— BRIEF —
In your answer, give each entry again exactly as it appears.

Items listed in a dataset:
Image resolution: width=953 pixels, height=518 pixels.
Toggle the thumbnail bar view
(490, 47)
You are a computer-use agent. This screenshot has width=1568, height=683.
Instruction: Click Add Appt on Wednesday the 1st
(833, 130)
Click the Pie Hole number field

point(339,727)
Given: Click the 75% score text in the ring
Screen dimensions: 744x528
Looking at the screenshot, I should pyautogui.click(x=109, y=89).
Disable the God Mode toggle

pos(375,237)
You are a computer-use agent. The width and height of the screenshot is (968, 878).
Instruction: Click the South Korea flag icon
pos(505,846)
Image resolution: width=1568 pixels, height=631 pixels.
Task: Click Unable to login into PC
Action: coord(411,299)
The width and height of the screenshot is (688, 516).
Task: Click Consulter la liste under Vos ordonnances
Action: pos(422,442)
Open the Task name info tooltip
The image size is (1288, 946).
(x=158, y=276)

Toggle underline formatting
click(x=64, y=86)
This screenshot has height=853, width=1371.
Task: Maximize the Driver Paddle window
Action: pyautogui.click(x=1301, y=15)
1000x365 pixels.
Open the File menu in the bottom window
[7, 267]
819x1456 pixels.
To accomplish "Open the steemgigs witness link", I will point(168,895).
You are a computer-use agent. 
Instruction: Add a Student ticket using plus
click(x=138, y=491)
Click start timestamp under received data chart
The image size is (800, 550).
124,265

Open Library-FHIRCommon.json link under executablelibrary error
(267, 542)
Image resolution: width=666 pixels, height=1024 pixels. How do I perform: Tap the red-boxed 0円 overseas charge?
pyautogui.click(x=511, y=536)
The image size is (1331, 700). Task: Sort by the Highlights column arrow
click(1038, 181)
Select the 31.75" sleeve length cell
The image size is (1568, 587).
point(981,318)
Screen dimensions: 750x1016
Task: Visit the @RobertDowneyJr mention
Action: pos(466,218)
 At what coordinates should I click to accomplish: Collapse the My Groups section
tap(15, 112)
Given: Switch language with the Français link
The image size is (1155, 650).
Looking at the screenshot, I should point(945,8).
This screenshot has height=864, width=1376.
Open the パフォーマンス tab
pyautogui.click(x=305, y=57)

— WRITTEN SOLUTION —
Image resolution: width=953 pixels, height=518 pixels.
Toggle the thumbnail bar view
(490, 47)
You are a computer-use agent. This screenshot has width=1568, height=683.
Instruction: Click Add Appt on Wednesday the 1st
(833, 130)
Click the Pie Hole number field

point(339,727)
Given: Click the 75% score text in the ring
Screen dimensions: 744x528
Looking at the screenshot, I should pyautogui.click(x=109, y=89).
Disable the God Mode toggle

pos(375,237)
You are a computer-use agent. The width and height of the screenshot is (968, 878).
Instruction: Click the South Korea flag icon
pos(505,846)
Image resolution: width=1568 pixels, height=631 pixels.
Task: Click Unable to login into PC
Action: coord(411,299)
The width and height of the screenshot is (688, 516).
Task: Click Consulter la liste under Vos ordonnances
Action: pos(422,442)
Open the Task name info tooltip
The image size is (1288, 946).
(x=158, y=276)

Toggle underline formatting
click(x=64, y=86)
This screenshot has height=853, width=1371.
Task: Maximize the Driver Paddle window
Action: pyautogui.click(x=1301, y=15)
1000x365 pixels.
Open the File menu in the bottom window
[7, 267]
819x1456 pixels.
To accomplish "Open the steemgigs witness link", I will point(168,895).
You are a computer-use agent. 
Instruction: Add a Student ticket using plus
click(x=138, y=491)
Click start timestamp under received data chart
The image size is (800, 550).
124,265

Open Library-FHIRCommon.json link under executablelibrary error
(267, 542)
Image resolution: width=666 pixels, height=1024 pixels. How do I perform: Tap the red-boxed 0円 overseas charge?
pyautogui.click(x=511, y=536)
The image size is (1331, 700). Task: Sort by the Highlights column arrow
click(1038, 181)
Select the 31.75" sleeve length cell
The image size is (1568, 587).
point(981,318)
Screen dimensions: 750x1016
Task: Visit the @RobertDowneyJr mention
Action: pos(466,218)
 At what coordinates should I click to accomplish: Collapse the My Groups section
tap(15, 112)
Given: Switch language with the Français link
The image size is (1155, 650).
Looking at the screenshot, I should point(945,8).
This screenshot has height=864, width=1376.
Open the パフォーマンス tab
pyautogui.click(x=305, y=57)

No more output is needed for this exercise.